Uzun süredir ders konusunda bir tembelliğim var, bu tembellik yıllardır beni Dracula'daki gelinler gibi tutuyor. Defalarca kez harekete geçsem de bu konudaki atılığımı yenemedim.

Ders konusunda diye özellikle belirtmemin sebebi spor-oyun olarak falan aktifim, onun dışında birkaç defter alıp şiir yazmaya da başladım, başka hobilerim de var zaman öyle geçiyor.
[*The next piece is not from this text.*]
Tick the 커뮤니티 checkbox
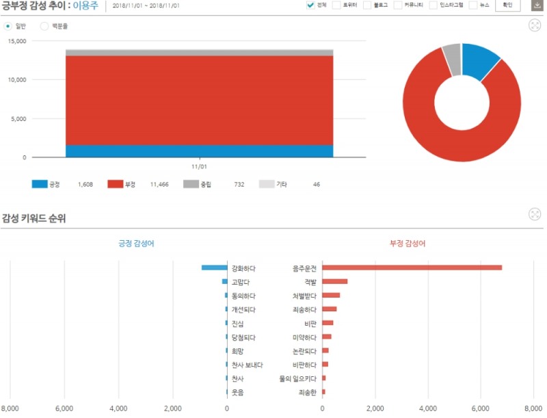This screenshot has height=418, width=547. tap(397, 5)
Bunu yenebilmek mümkün mü? Bana bilimsel olmadan (ökült yorumu seviyorum) bunu anlatabilir misiniz?

YANIT

Merhaba sevgili arkadaşım.

Evet, siz de bizim bilimsel yaklaşımımızı pek tutmayan öğrenci/dostlarımdansınız. Bunda da bir yanlış yok. Ancak maji ve okültü tradisyonel olarak kullanmayı tercih etmekte bir hata olmasa da, bir eksik olabilir; çünkü sadece hoşunuza giden, ama nedenselliği olmayan yöntemlere inanma eğilimdeyseniz, gün gelir, bütünü ile yanlış olan şeylere de inanır ve zaman yitirir, hatta belki de zarar bile görebilirsiniz. Oysa beyninizi "ben bir ölçüde de olsa kanıt olmadan bir şeyi üstlenmem"e odaklarsanız, metotlar, pratikler arasında daha işlevsel olanı seçebilirsiniz. Bilim ise bir şeyin nasıl işlediğini, vuku bulduğunu gösterir. Söz konusu "akış"ı kaptığınızda artık bizimkiler dahil, onun-bunun metoduna gerek duymaz, kendi kafanıza (beyin yapınıza, karakterinize) uygun, kendinize özel, bu yüzden de size göre daha başarı odaklı yöntemler geliştirebilirsiniz. Bu yüzden -bize göre- bizim eğitimlerin üstünlüğü, verdiğimiz majikal pratikten çok, işin nasıl yapıldığının bilimsel açıklamasıdır.

Okült çözümlere gelelim.

Evet; majiyi beğenmediğiniz huylarınızı aşmakta kullanabilirsiniz. Maji gerçekliği iradi olarak biçimlendirmektir (dalga fonksiyonunu iradi olarak çöktürmektir). Beyin de, beden de gerçeklik unsurları olduğuna göre, bedendeki defektleri değiştirebilir, beyin NT salınımlarını düzenleyebilirsiniz. Bizim idealize ettiğimiz çalışmalar zaten bunlardır.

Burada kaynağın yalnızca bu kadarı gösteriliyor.